» OBJECTIVE A: In the entries below, multiply every coordinate in the answers by 2.25 and round each result to a whole number, rounding halves up. Then rewrite every line starting at the one containing "The height and width of the screenshot is (618, 950)." and ending at the one containing "click(88, 281)", with the requests included, changing no other numbers and giving only those lines.

═════ EXTRACT PROVIDED ═════

5

When I ran this code on Jupyter and Virtual Machine, it ran smoothly. But when I started running in on AWS, it always shows list index out of range. I would like to know how to fix this problem. Thanks!

Code:

from datetime import datetime, timedelta
from time import strptime
import requests
from lxml import html
import re
import time
import os
import sys

from pandas import DataFrame
import numpy as np
import pandas as pd

import sqlalchemy as sa
from sqlalchemy import create_engine
from sqlalchemy.sql import text as sa_text
import pymysql


date_list=[]
for i in range(0,2):
    duration=datetime.today() - timedelta(days=i)
    forma=duration.strftime("%m-%d")
    date_list.append(forma)

print(date_list)



def curl_topic_url_hot():
    url = 'https://www.xxxx.com/topiclist.php?f=397&p=1'
    headers = {'User-Agent': 'aaaaaaaaaaaaaaa'}
    response = requests.get(url, headers=headers)
    tree = html.fromstring(response.text)
    output = tree.xpath("//div[@class='pagination']/a[7]")
    maxPage = int(output[0].text)
    print('There are', maxPage, 'pages.')

    return [maxPage]

topic_url_hot = curl_topic_url_hot()

AWS log:

['02-12', '02-11']
Traceback (most recent call last):
  File "/home/hadoop/ellen_crawl/test0211_mobile.py", line 167, in <module>
    topic_url_hot = curl_topic_url_hot()
  File "/home/hadoop/ellen_crawl/test0211_mobile.py", line 48, in curl_topic_url_hot
    maxPage = int(output[0].text)
IndexError: list index out of range

When I ran this code on Jupyter, it shows:

['02-12', '02-11']
There are 818 pages.
Lara19
  • 615
  • 1
  • 9
  • 20

3 Answers3

3

You could either use

if len(output) > 1:
    maxPage = int(output[0].text)

Or

try:
    maxPage = int(output[0].text)
except IndexError:
    # do sth. with the error message

In either case, your original code does not produce the result you think it does.

═════ RECORDED INFORMATION ═════

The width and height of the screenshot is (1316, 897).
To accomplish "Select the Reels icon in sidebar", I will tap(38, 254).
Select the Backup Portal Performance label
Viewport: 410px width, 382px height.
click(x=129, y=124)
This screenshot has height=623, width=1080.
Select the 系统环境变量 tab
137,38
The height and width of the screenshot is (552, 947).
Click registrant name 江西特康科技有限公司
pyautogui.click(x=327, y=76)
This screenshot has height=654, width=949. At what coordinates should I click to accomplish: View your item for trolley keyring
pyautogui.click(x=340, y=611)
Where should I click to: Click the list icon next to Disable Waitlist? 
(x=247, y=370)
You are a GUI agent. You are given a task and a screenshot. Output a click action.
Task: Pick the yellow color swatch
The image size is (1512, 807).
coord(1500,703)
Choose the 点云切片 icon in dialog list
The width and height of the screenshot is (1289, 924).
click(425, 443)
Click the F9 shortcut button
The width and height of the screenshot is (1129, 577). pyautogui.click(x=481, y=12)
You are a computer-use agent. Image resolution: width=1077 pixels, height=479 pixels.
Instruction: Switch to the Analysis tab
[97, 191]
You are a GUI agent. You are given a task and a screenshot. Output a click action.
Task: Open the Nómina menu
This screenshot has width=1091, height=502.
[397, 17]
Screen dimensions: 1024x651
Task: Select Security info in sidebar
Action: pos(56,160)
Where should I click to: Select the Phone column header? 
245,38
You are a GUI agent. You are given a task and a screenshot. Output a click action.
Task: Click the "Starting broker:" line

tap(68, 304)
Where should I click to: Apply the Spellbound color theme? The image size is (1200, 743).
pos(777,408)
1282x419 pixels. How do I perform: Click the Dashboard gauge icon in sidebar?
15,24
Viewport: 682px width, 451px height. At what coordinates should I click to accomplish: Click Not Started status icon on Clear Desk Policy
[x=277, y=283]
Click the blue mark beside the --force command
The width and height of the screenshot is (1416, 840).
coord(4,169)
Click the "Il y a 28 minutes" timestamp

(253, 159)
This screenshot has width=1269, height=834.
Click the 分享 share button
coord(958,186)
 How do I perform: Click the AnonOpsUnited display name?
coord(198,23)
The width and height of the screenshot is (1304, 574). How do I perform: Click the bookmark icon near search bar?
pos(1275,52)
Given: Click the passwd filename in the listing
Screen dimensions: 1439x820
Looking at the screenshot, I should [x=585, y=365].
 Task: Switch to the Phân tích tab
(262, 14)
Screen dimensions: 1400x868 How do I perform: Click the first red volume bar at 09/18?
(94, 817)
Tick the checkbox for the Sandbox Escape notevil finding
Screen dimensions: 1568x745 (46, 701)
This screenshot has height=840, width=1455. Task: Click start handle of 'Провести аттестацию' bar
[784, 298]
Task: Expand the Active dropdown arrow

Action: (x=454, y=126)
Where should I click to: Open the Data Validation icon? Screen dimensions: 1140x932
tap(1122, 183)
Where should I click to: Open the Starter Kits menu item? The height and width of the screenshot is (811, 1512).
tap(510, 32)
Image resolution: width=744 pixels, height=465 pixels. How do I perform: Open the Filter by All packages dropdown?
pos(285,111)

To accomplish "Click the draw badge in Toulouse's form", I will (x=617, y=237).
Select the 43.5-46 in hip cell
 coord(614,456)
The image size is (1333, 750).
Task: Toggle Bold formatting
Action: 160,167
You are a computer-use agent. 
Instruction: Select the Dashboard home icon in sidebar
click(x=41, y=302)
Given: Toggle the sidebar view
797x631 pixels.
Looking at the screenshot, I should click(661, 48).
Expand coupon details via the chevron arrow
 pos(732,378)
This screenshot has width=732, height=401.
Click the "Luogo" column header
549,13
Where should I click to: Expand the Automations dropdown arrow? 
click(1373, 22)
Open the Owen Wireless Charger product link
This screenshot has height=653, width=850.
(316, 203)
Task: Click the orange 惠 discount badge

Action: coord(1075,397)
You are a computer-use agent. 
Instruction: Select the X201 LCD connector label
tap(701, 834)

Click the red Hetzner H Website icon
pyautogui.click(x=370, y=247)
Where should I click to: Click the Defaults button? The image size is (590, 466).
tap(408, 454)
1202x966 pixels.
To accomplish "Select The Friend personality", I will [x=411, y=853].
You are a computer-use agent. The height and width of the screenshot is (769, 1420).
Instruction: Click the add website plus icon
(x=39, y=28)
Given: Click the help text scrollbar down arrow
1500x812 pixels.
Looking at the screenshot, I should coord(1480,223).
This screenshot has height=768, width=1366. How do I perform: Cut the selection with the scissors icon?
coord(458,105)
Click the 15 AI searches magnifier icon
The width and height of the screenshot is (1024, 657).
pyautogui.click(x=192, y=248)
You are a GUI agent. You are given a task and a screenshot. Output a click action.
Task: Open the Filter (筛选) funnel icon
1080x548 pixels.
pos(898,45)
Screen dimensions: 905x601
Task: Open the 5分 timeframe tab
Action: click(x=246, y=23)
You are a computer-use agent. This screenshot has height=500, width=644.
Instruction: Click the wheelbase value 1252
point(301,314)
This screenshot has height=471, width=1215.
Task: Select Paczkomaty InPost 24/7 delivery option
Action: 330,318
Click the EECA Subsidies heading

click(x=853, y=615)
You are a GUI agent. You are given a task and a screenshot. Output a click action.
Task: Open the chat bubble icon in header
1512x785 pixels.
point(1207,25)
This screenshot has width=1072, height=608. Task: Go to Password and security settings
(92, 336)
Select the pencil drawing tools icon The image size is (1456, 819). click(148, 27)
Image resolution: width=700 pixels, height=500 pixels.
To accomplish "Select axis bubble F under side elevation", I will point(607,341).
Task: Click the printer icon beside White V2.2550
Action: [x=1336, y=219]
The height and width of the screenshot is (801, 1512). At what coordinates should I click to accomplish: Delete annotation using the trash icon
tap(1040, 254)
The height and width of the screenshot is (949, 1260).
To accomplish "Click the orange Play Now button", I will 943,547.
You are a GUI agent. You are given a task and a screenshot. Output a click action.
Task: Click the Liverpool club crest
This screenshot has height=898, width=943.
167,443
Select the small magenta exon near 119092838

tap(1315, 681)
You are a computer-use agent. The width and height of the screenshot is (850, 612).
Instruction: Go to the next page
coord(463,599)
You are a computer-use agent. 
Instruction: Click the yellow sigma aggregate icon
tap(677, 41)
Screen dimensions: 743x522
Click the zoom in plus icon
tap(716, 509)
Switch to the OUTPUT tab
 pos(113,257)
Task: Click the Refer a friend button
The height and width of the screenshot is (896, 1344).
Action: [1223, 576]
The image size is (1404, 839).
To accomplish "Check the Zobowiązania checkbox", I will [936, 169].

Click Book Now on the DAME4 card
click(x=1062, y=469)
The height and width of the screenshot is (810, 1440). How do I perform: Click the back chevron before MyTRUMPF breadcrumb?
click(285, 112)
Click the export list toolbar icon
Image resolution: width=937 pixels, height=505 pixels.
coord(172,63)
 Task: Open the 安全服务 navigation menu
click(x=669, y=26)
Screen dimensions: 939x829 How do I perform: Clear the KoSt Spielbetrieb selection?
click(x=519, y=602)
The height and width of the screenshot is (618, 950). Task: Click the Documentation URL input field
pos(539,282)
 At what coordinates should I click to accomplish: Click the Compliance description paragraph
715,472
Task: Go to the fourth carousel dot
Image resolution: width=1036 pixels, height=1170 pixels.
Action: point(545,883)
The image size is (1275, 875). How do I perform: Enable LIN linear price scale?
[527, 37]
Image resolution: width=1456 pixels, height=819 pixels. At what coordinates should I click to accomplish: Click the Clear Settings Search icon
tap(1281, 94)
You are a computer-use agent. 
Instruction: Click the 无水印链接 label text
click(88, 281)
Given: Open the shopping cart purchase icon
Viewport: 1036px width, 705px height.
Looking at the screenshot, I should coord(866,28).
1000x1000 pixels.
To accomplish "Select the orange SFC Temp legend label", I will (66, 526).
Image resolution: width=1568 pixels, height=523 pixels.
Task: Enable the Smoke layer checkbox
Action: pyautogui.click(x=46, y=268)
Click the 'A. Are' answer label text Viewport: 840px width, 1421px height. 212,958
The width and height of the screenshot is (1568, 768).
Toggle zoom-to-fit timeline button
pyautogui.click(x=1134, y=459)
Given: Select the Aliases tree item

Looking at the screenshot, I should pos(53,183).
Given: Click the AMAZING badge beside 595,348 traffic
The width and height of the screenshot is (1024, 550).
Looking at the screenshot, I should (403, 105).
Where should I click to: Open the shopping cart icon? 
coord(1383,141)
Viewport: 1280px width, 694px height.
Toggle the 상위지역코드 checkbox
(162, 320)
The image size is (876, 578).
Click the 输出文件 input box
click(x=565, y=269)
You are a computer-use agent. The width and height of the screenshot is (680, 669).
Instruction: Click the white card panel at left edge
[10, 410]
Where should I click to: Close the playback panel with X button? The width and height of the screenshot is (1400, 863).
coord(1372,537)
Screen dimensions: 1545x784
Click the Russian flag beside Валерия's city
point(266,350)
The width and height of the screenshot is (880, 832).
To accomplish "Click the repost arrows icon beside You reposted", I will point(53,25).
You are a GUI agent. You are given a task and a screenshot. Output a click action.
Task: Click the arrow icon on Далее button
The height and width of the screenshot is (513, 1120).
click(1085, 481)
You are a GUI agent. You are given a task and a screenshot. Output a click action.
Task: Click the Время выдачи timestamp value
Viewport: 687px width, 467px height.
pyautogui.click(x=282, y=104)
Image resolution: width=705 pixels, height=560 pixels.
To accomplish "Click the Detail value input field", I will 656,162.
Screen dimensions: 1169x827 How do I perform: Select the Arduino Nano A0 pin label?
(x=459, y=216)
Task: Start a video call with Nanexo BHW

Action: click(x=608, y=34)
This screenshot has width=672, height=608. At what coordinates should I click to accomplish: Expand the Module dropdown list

═════

» OBJECTIVE B: Proceed with the forum thread about the list index out of range error on AWS, beginning right after its last sentence.

» ANSWER A:
The height and width of the screenshot is (618, 950). Task: Click the Documentation URL input field
pos(1213,635)
 At what coordinates should I click to accomplish: Click the Compliance description paragraph
1609,1062
Task: Go to the fourth carousel dot
Image resolution: width=1036 pixels, height=1170 pixels.
Action: point(1226,1987)
The image size is (1275, 875). How do I perform: Enable LIN linear price scale?
[1186, 83]
Image resolution: width=1456 pixels, height=819 pixels. At what coordinates should I click to accomplish: Click the Clear Settings Search icon
tap(2882, 212)
You are a computer-use agent. 
Instruction: Click the 无水印链接 label text
click(198, 632)

» ANSWER B:
Jan
  • 42,290
  • 8
  • 54
  • 79
3

You can get rid of the error by testing first and only indexing into your result or by try/except-catching the error:

if len(output)>0: 
    maxPage = int(output[0].text)

try:
    maxPage = int(output[0].text)
except IndexError as e:
    pass # log it or do smth with it

Your real problem lies elsewhere:

Your curling does not produce what you think it does - maybe AWS does not support what you want to do and hence the request is blocked and returns nothing? Maybe you have a typo in your url?

Some ideas:

  • inspect the content of tree
  • inspect your aws logs.
  • inspect the response for its errorcode
  • try the url manually (you did that, this is more for others that find this later on)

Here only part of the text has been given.